Juniper's (JNPR) fan base keeps shrinking as growth opportunities seem to slip away.

Banc of America analyst Tim Long downgraded the stock Wednesday to neutral from buy. Long says the networker's failure to gain market share in its routing business and its "choppy" sales of network security products could make for weaker-than-expected sales this year.

Though the Sunnyvale, Calif., Internet equipment supplier has long been a Wall Street favorite for its strong No. 2 position in router sales behind Cisco ( CSCO), 2006 has been a tough year. The stock has dropped 14% amid management turmoil and increasing success by rival Alcatel ( ALA) on Juniper's turf.

Juniper appears particularly vulnerable in the emerging Internet video market, says Long.

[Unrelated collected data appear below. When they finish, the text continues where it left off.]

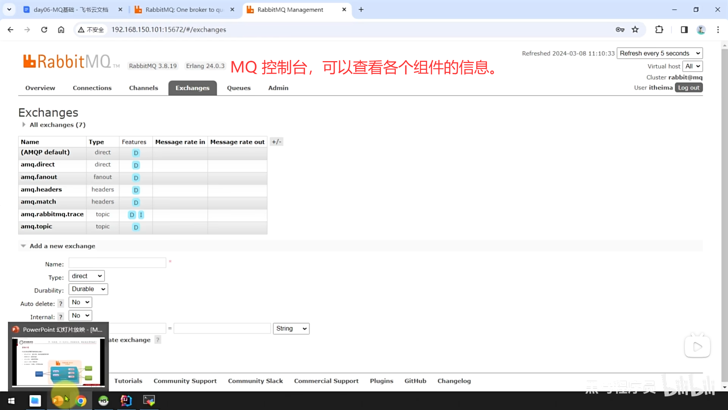The image size is (728, 410).
Task: Open exchange Type dropdown
Action: 86,276
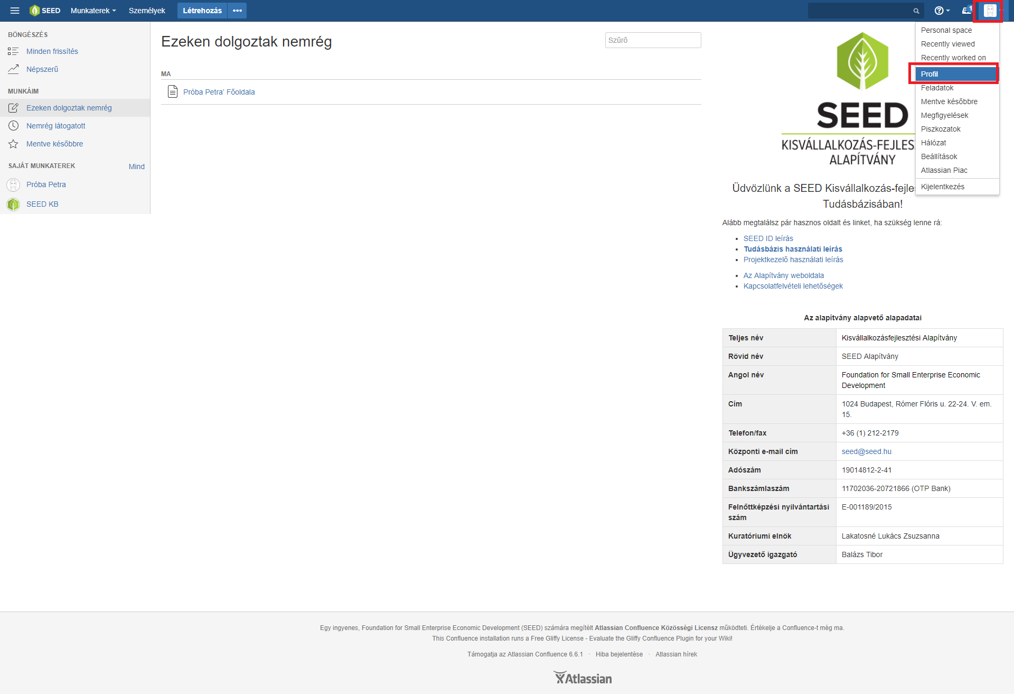Open the Személyek header link
Screen dimensions: 1014x694
click(x=147, y=11)
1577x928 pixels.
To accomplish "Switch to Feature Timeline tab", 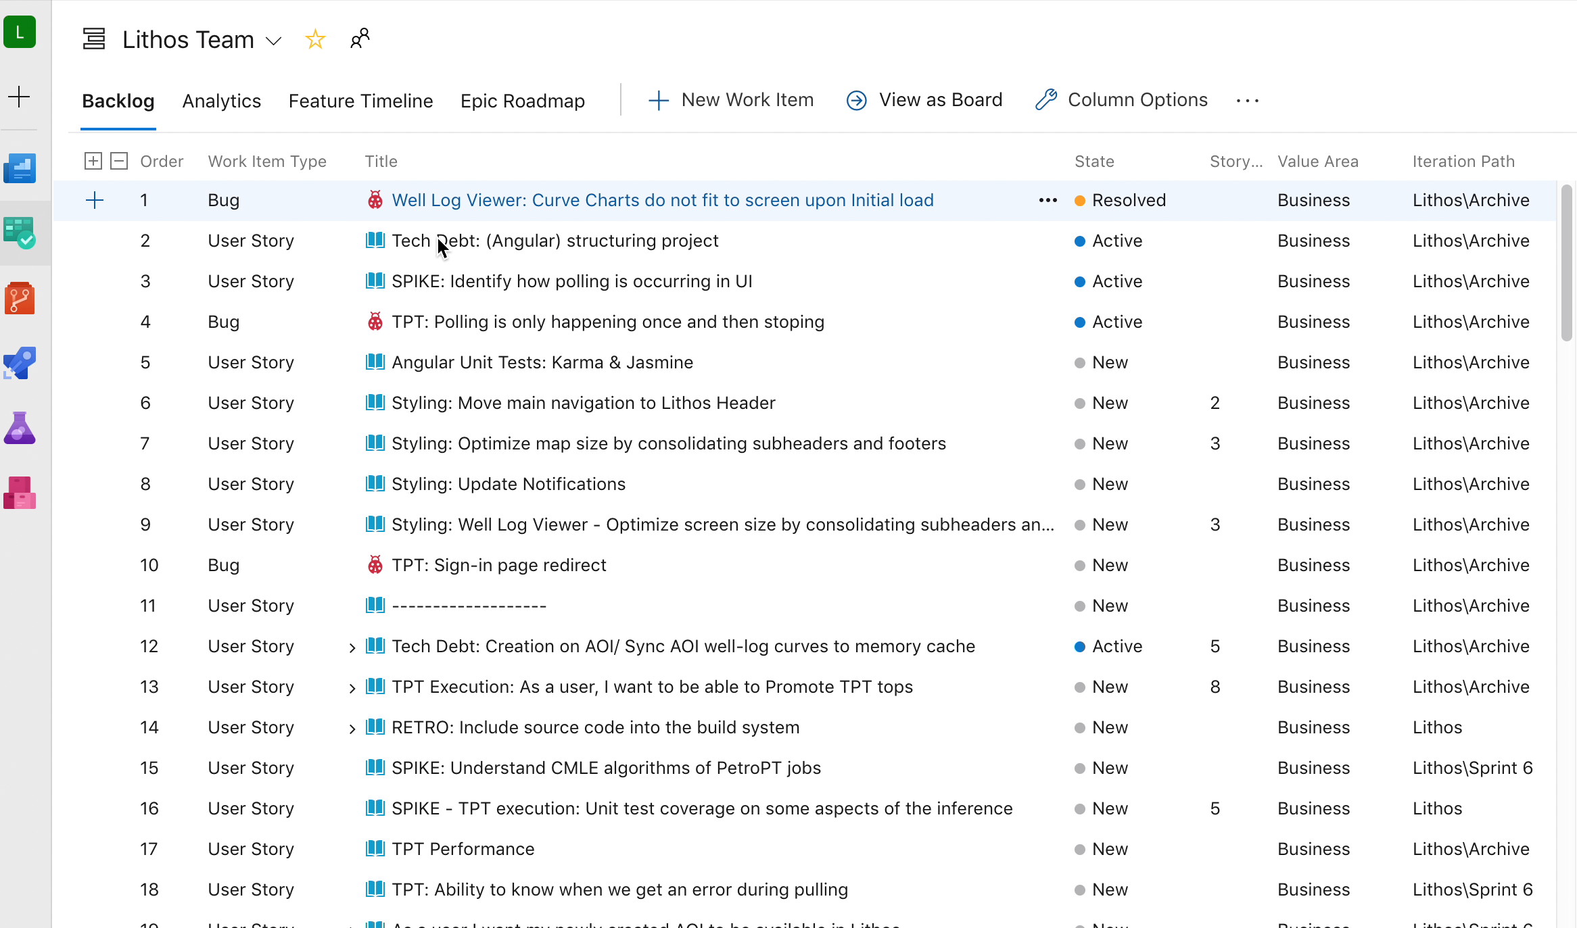I will [360, 101].
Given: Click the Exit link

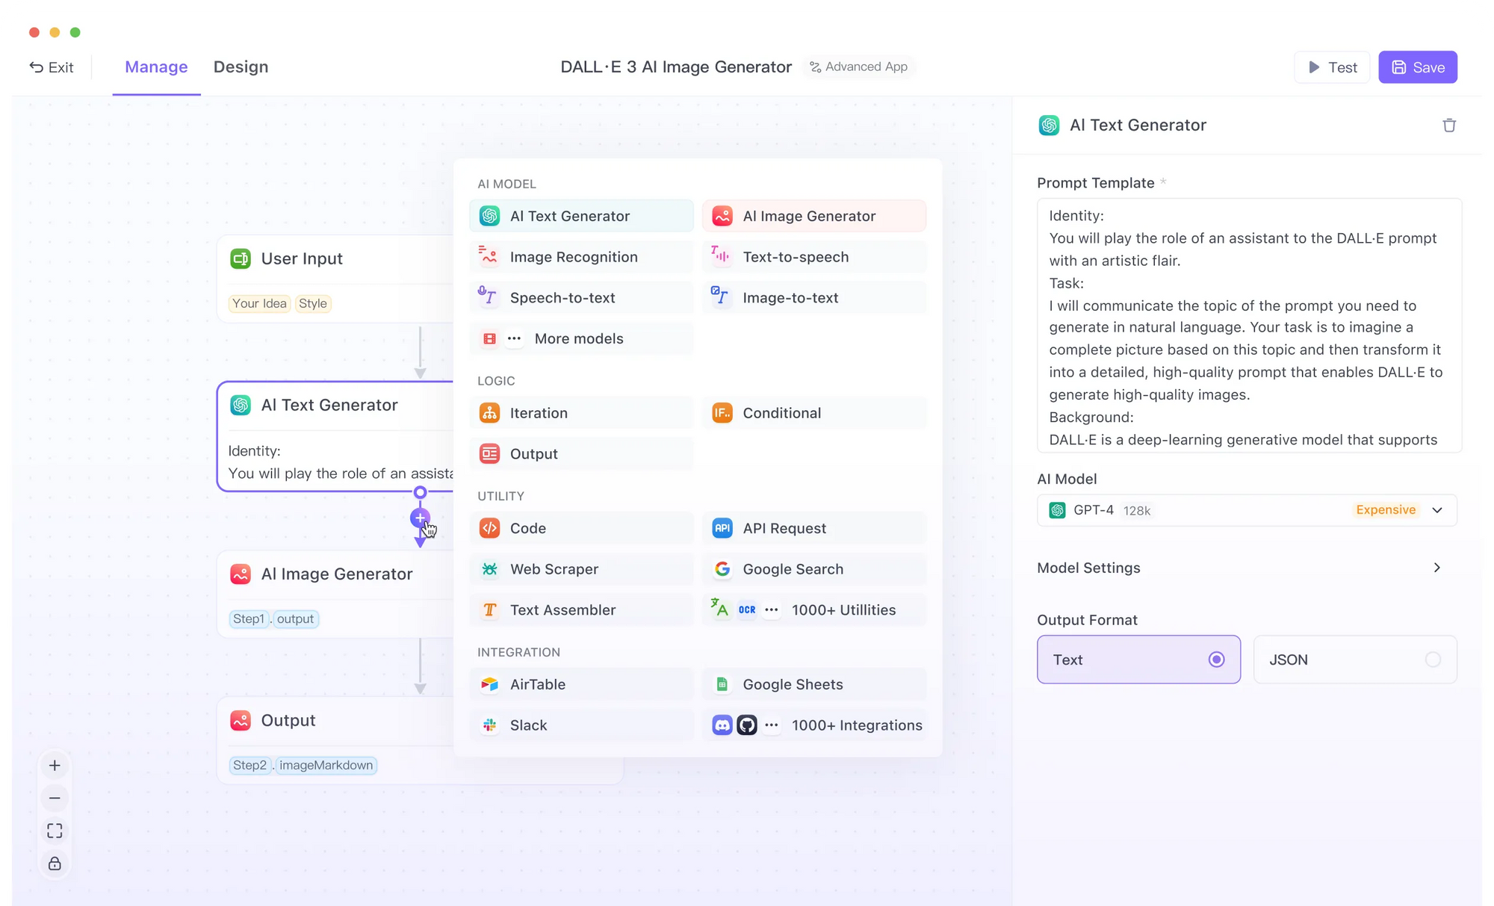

The company's routers -- boxes that direct Internet traffic -- are "weak" in gigabit Ethernet capacity, he says. Meanwhile, Juniper's "lack of video expertise" will make it hard to offer gear supporting the "triple play" -- phone, Net and TV -- that phone and cable companies are shopping for.

At the same time, rival Alcatel has been racking up new customers and bigger sales in this edge routing market, where new generation boxes handle varying types of network traffic. "We believe the success of Alcatel highlights the importance of offering a complete solution," Long indicates.

The gains of rivals became glaringly apparent back in January, when Juniper guided its profit outlook lower for the first and second quarters. The warning took Juniper's shares down 19% in a single day, and they have since recovered less than half that decline.

Particularly galling to investors was that Juniper in January guided toward its first sequential sales decline in four years. Calling for a 1% revenue decline in the current quarter from fourth-quarter levels, Juniper effectively called the end to the runaway success of the company's Internet gear.

The weak comments came just two weeks after three executives took their leave of Juniper. The company's worldwide sales chief, Jim Dolce, stepped down along with infrastructure head Carol Mills and applications leader Jef Graham.

Juniper shares fell 29 cents to $19.07 in late-morning trading Wednesday.